03 April 2014 17:26 [Source: ICIS news]
DUBAI (ICIS)--Saudi Arabian Mining Company (Ma’aden) has secured $2bn in financing from state-owned Public Investment Fund (PIF) for its planned phosphate project in the north of the kingdom, the company said on Thursday.
“Ma’aden announces that PIF has approved today $2bn to fund part of Waad Al Shamal Phosphate Company,” it said in a bourse filing.
“The loan will be for a period of 17 years and will be repaid in half yearly instalments with a 5 year grace period,” the company added, without giving further details.

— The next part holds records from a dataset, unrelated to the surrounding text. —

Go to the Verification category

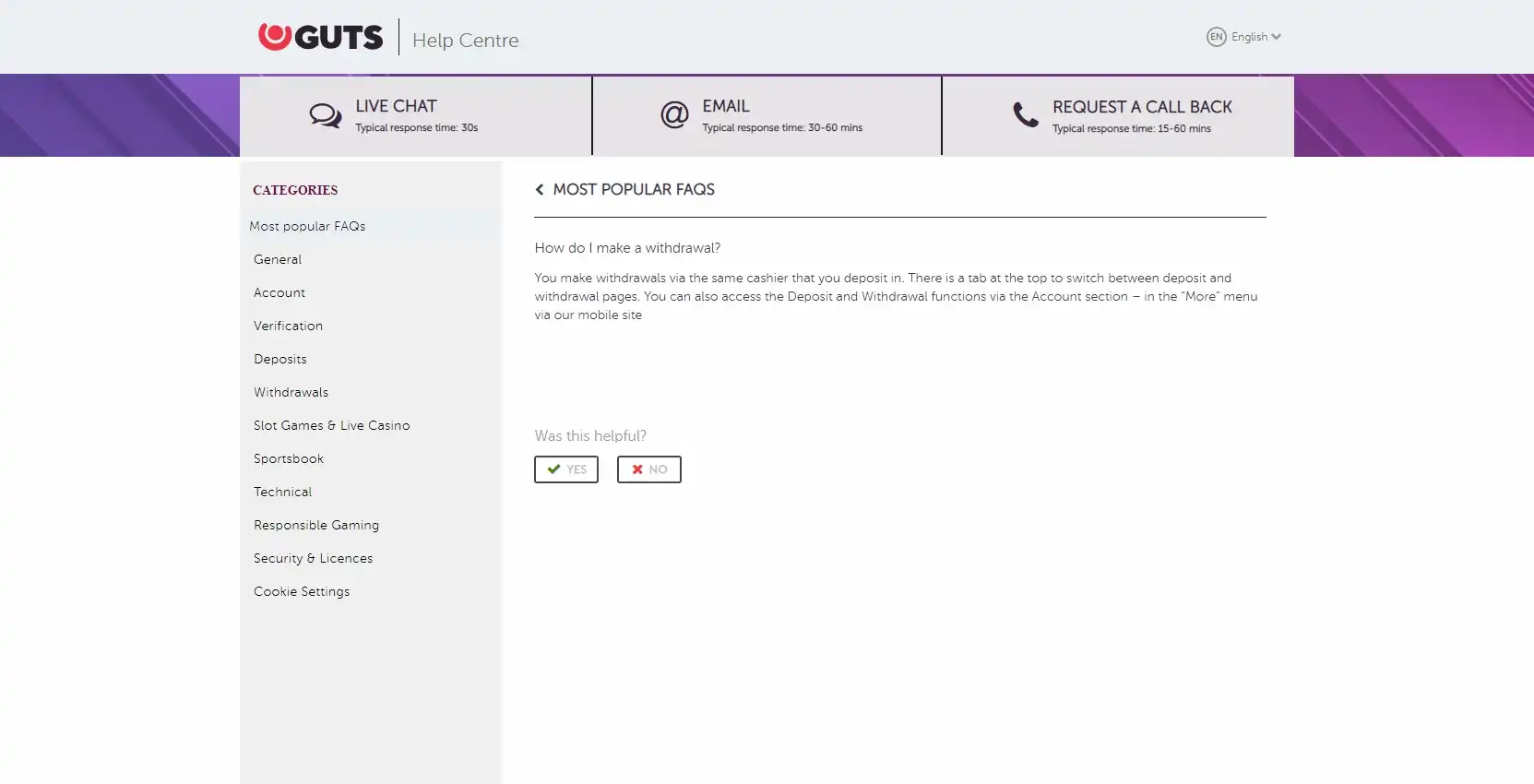pos(288,326)
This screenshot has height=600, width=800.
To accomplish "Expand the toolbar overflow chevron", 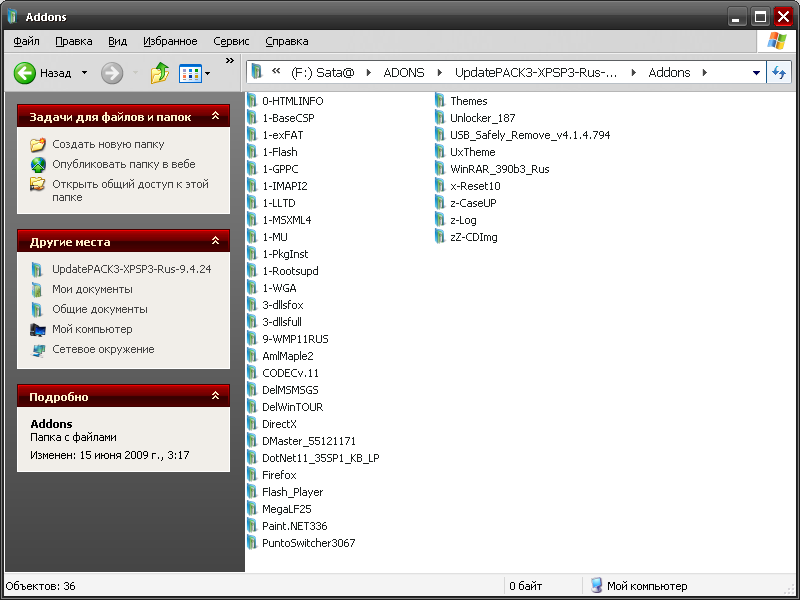I will [230, 61].
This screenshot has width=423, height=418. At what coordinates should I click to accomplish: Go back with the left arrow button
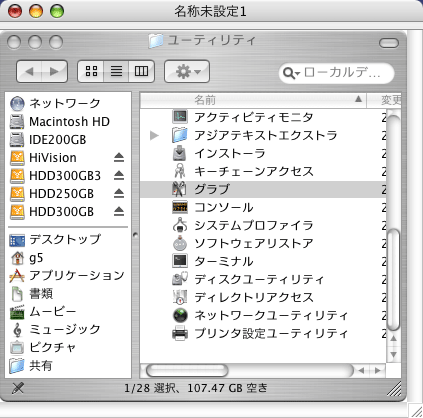click(x=30, y=71)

The Waad al-Shamal project will involve total investment of around $9bn for a phosphate mine, several major processing facilities, smaller downstream factories and a residential area.
In December, Ma’aden said it had received initial approval of Saudi riyal (SR) 15.75bn ($4.2bn) from banks and financial institutions to fund the project.
In the same month Ma’aden had also awarded three contracts worth a combined SR8.46bn to Canadian and Asian companies to build phosphate mining and production.
Canada's SNC Lavalin and China's Sinopec Engineering Group have won a SR2.86bn contract to build a power plant and a sulphuric acid plant which has a production capacity of 4.9m tonnes/year.
South Korea's Hanwha Engineering & Construction Co won a contract to build a phosphoric acid plant worth SR3.5bn. The plant will have a production capacity of 1.5m tonnes/year.
China Huanqiu Contracting & Engineering Corp Co won a contract to build an ore beneficiation plant worth SR2.08bn with a production capacity of 5.3m tonnes/year.
The project in Waad al-Shimal City is a joint venture between Ma’aden, Saudi Basic Industries Corp (Sabic) and Mosaic. Ma’aden owns 60%, Mosaic 25% and SABIC 15% in the project.